[RECORDS FOR THE EXERCISE — start]

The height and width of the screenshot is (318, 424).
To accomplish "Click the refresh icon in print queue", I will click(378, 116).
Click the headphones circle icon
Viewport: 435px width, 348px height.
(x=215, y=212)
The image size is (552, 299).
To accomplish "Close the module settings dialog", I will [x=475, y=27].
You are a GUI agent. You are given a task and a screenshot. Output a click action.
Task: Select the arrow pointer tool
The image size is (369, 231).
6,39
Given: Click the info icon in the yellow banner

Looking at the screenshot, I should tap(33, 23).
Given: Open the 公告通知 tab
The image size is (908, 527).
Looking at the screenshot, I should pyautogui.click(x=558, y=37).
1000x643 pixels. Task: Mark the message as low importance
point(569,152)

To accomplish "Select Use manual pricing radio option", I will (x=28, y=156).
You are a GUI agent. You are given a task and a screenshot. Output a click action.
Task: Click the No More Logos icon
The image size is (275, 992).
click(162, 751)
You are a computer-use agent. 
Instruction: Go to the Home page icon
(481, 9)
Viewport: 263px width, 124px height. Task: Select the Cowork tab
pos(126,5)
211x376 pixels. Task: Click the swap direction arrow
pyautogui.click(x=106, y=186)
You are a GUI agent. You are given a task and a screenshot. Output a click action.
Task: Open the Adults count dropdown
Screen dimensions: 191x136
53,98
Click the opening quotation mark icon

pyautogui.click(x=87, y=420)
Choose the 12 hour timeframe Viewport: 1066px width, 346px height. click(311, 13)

[RECORDS FOR THE EXERCISE — finish]
[RECORDS FOR THE EXERCISE — start]

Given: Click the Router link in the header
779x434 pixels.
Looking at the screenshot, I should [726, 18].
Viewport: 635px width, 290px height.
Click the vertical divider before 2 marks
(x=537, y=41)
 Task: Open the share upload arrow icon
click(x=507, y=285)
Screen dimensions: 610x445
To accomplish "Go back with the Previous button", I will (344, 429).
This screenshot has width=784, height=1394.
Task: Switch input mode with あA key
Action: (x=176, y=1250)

[RECORDS FOR THE EXERCISE — finish]

### [PROBLEM STATEMENT]
Return, unchanged, the run of lines above that opens with the line containing "The image size is (369, 231)." and closes with the line containing "Choose the 12". Include both.

### [WRITTEN RESPONSE]
The image size is (369, 231).
6,39
Given: Click the info icon in the yellow banner

Looking at the screenshot, I should tap(33, 23).
Given: Open the 公告通知 tab
The image size is (908, 527).
Looking at the screenshot, I should pyautogui.click(x=558, y=37).
1000x643 pixels. Task: Mark the message as low importance
point(569,152)

To accomplish "Select Use manual pricing radio option", I will (x=28, y=156).
You are a GUI agent. You are given a task and a screenshot. Output a click action.
Task: Click the No More Logos icon
The image size is (275, 992).
click(162, 751)
You are a computer-use agent. 
Instruction: Go to the Home page icon
(481, 9)
Viewport: 263px width, 124px height. Task: Select the Cowork tab
pos(126,5)
211x376 pixels. Task: Click the swap direction arrow
pyautogui.click(x=106, y=186)
You are a GUI agent. You are given a task and a screenshot. Output a click action.
Task: Open the Adults count dropdown
Screen dimensions: 191x136
53,98
Click the opening quotation mark icon

pyautogui.click(x=87, y=420)
Choose the 12 hour timeframe Viewport: 1066px width, 346px height. click(311, 13)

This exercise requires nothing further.